• OBJETIVO DO EXERCÍCIO
Dê continuidade ao texto sobre monocultura e manejo do solo, começando logo após a última frase apresentada.

=== TRECHO ===

No Brasil, a monocultura é predominante em muitas regiões agrícolas. A produção extensiva de culturas como soja e milho, sem rotação adequada, pode levar ao esgotamento dos nutrientes do solo, fazendo com que ele seja mais dependente de fertilizantes químicos e aumentando a vulnerabilidade à erosão. Esse modelo, apesar de produtivo a curto prazo, pode comprometer a sustentabilidade da agricultura no longo prazo.

Por isso, compreender os impactos desse sistema e buscar alternativas mais equilibradas foi um dos objetivos da pesquisa  “Changes in the Attributes of the Oxisol ‘Arenito Caiuá’ After the Use of the Crop–Livestock Integration System”. É uma parte da dissertação de mestrado em Agroecologia de Alex Eduardo Zaniboni, da Universidade Estadual de Maringá (UEM). O trabalho serviu como base para uma investigação mais ampla, coordenada pelo professor Higo Forlan Amaral, sobre como a microbiota do solo reage a diferentes formas de manejo. 

A imagem é uma montagem composta por duas fotos lado a lado, mostrando dois homens usando camisas sociais azul-claro. Na foto à esquerda, um homem de pele clara e cabelos curtos e escuros está tirando uma selfie ao ar livre. Ele tem um leve cavanhaque e bigode e um semblante sério. O fundo da imagem mostra uma plantação verde com folhas grandes, e algumas árvores ao fundo. Na foto à direita, outro homem de pele clara e cabelos curtos e escuros posa para a câmera em um ambiente interno. Ele tem uma expressão neutra com um leve sorriso. O fundo apresenta uma parede de madeira com uma estante branca, na qual há objetos decorativos, incluindo círculos verdes entrelaçados e algumas esculturas brancas.

=== TRECHOS DOS REGISTROS ===

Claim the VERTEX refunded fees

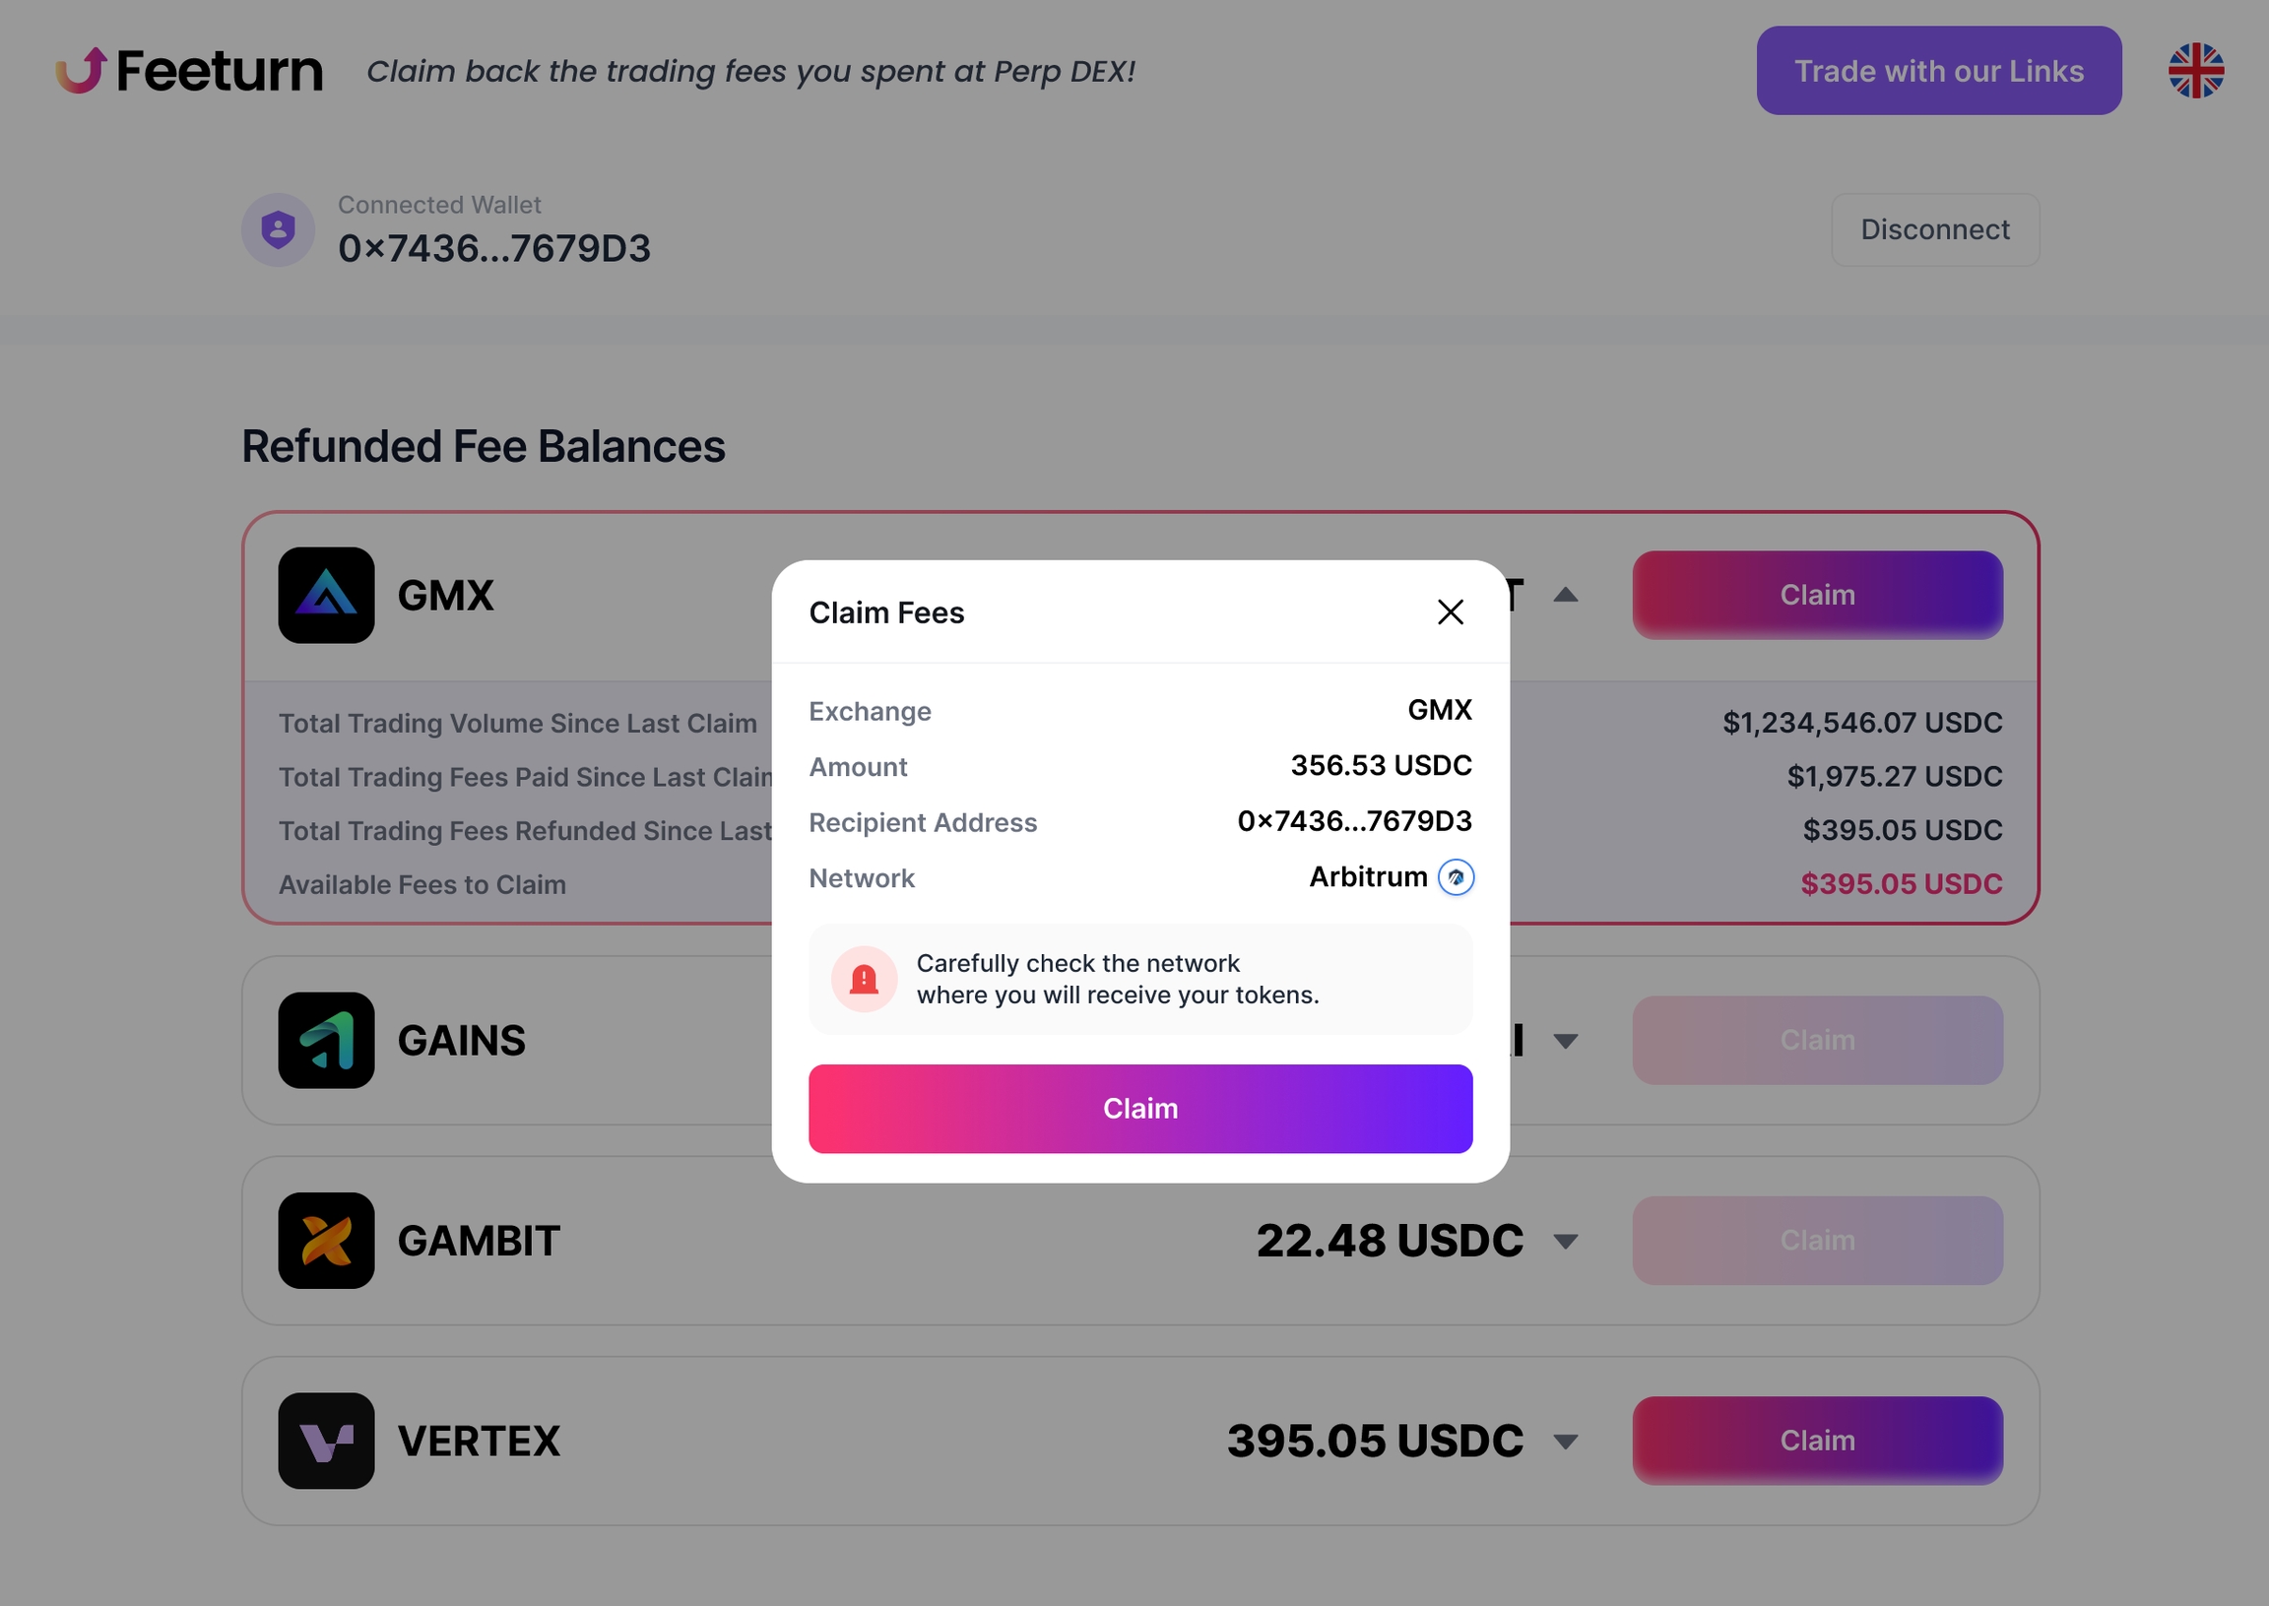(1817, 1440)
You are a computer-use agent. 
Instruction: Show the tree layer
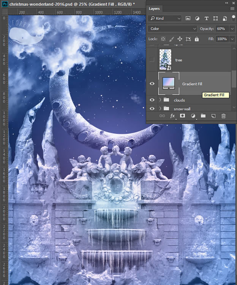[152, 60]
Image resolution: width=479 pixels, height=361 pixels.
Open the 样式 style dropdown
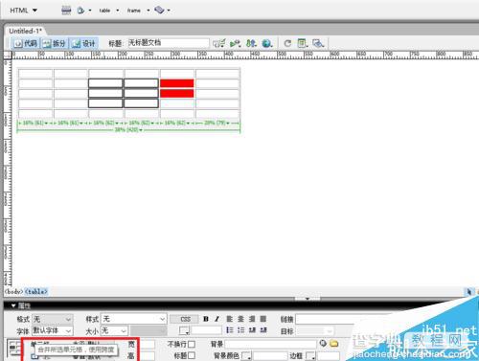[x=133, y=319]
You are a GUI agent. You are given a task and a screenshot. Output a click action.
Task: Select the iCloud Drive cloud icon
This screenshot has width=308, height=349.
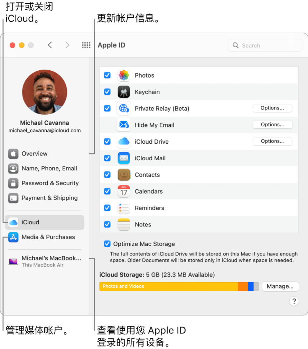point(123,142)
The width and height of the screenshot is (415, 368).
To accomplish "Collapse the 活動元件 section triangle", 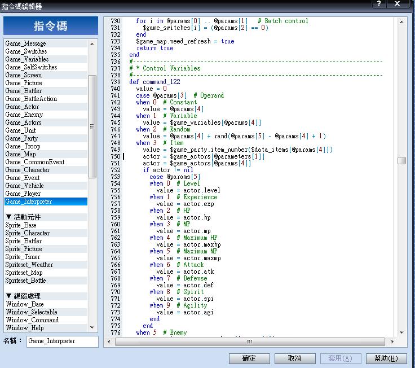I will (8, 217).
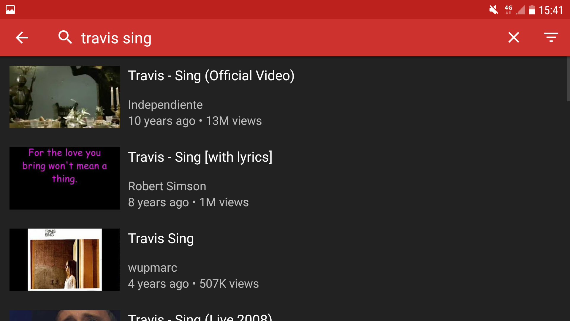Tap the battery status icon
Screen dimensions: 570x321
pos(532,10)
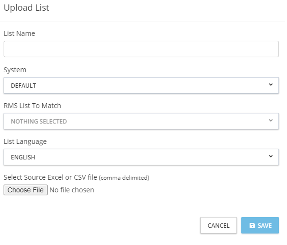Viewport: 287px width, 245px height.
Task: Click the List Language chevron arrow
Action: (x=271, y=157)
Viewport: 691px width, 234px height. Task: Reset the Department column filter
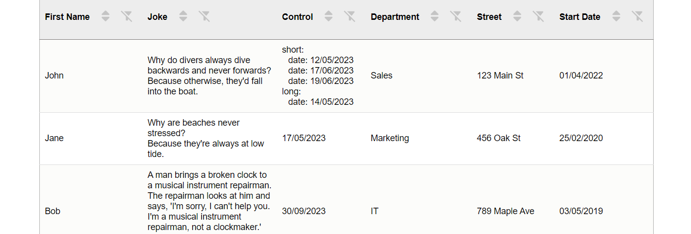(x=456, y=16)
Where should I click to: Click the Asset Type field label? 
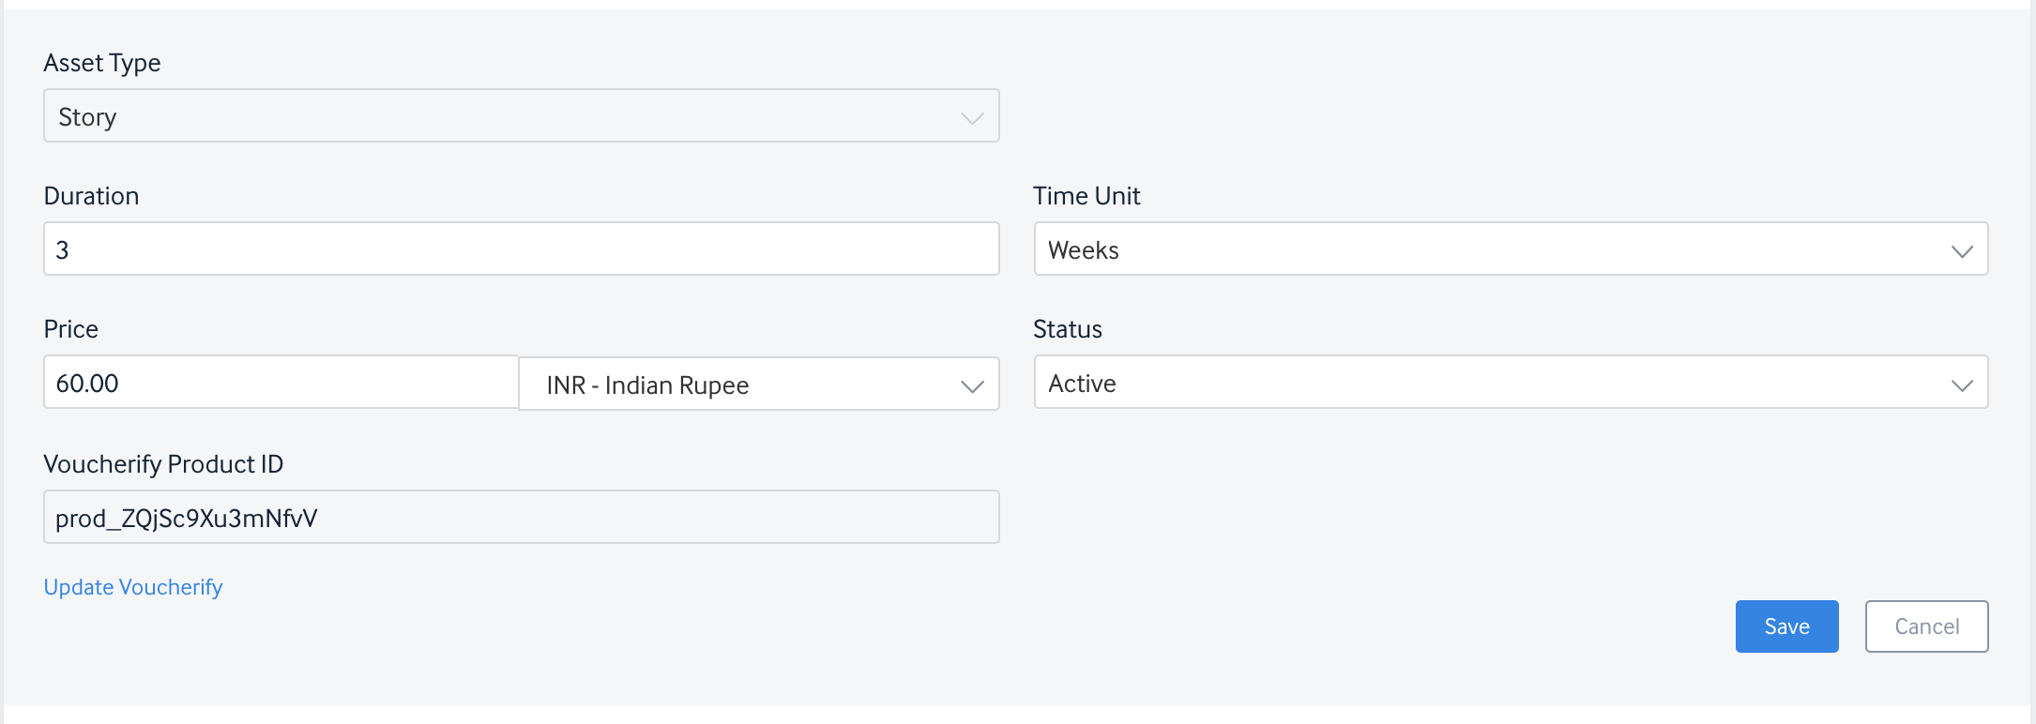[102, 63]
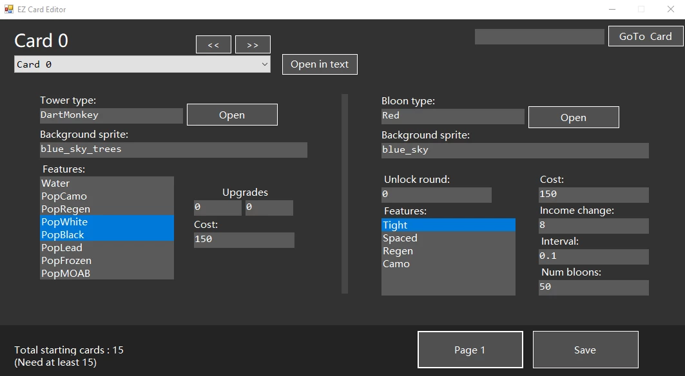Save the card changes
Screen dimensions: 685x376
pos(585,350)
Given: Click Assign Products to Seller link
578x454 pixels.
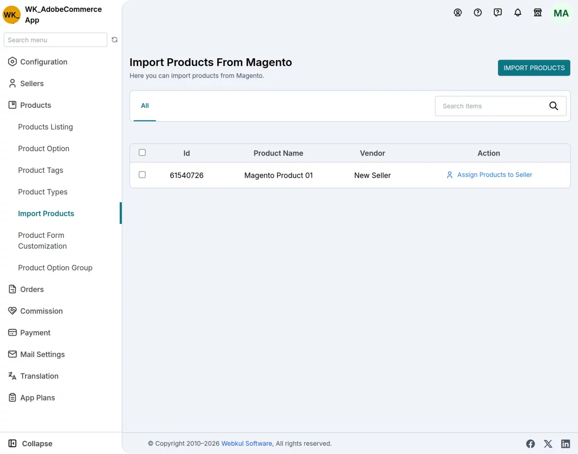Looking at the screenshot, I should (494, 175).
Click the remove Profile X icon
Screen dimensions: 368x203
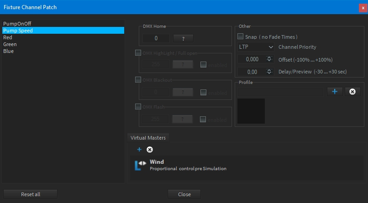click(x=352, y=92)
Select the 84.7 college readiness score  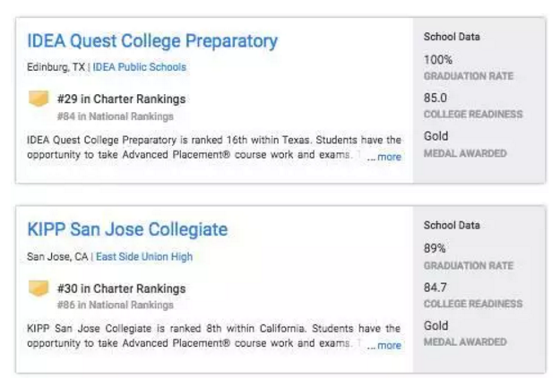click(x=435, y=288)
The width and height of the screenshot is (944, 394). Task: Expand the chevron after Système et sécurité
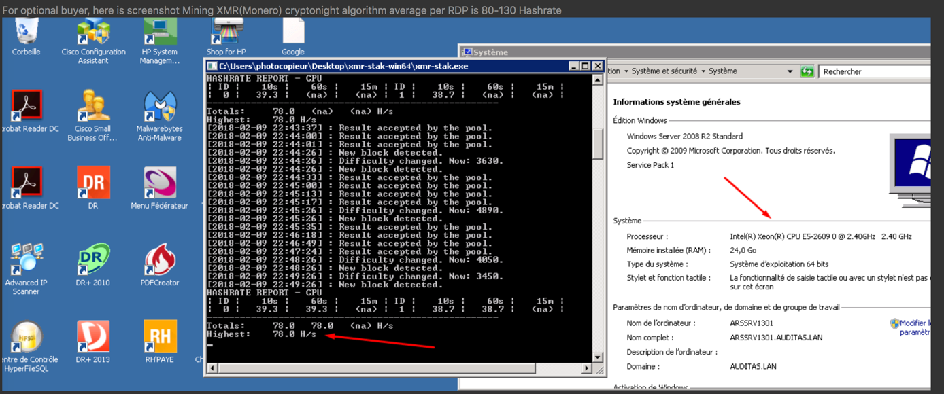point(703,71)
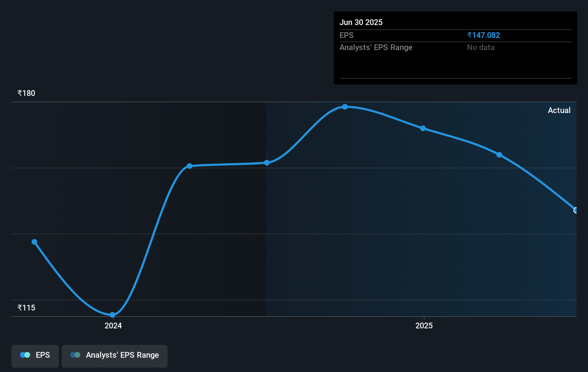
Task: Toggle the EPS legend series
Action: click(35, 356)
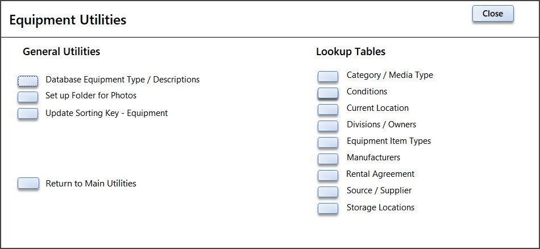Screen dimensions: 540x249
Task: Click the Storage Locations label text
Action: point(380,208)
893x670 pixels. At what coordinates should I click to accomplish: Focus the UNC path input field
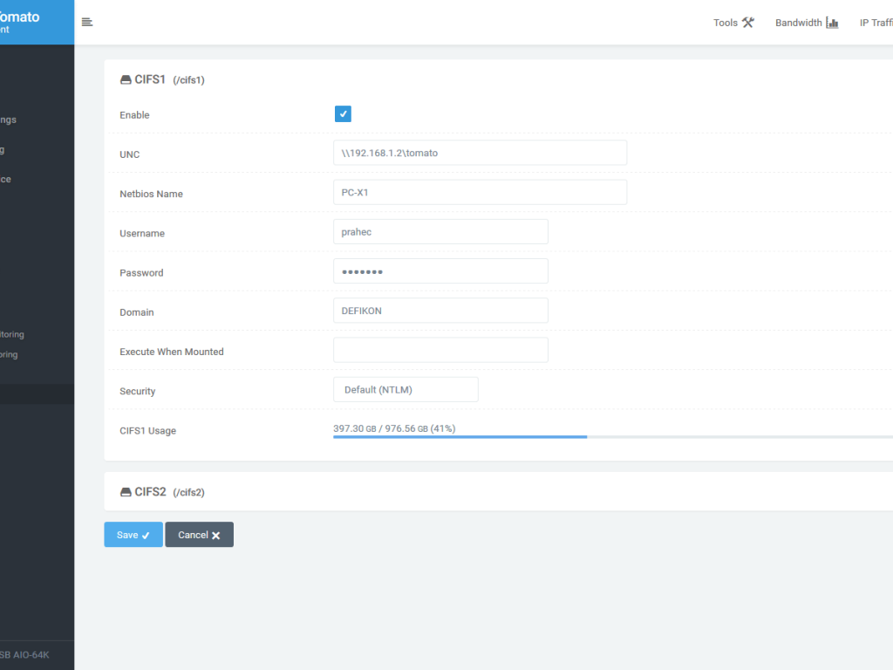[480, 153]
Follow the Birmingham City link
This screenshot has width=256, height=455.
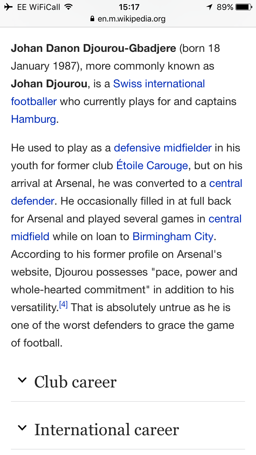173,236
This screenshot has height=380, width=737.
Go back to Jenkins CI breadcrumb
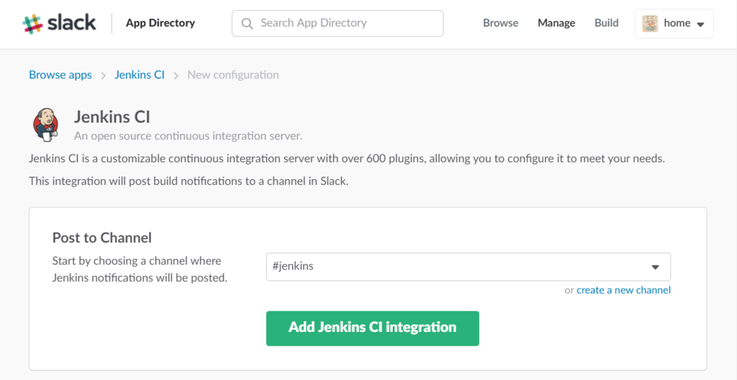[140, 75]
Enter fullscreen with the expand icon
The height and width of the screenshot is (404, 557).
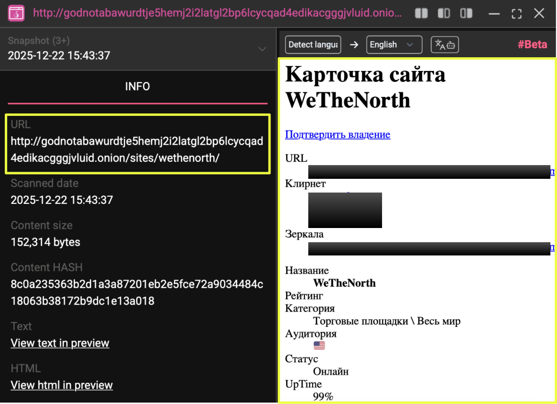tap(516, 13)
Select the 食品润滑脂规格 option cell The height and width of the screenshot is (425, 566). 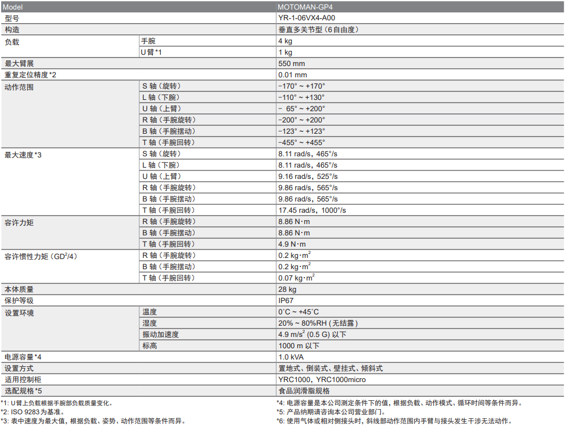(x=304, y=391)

===

• RESULTADO DO EXERCÍCIO
Higo Forlan Amaral à esquerda e Alex Eduardo Zaniboni à direita (Foto/Arquivo pessoal)

O estudo não se limitou a avaliar o impacto da agricultura e da pecuária na vida microbiana do solo, mas também destacou esses microrganismos como indicadores essenciais da qualidade do solo e da eficácia na ciclagem de nutrientes, examinando os efeitos da Integração Lavoura-Pecuária (ILP) na fertilidade e sustentabilidade dos solos da região agrícola do noroeste do Paraná.

A escolha do Arenito Caiuá para a pesquisa não foi aleatória. Esse solo, caracterizado por sua textura arenosa e baixa capacidade de retenção de água, representa um grande desafio para a agricultura. “Esse solo tem uma alta suscetibilidade à erosão, principalmente devido ao manejo inadequado, ao uso de maquinário pesado e ao pisoteio de animais na pecuária extensiva”, explica o professor Higo.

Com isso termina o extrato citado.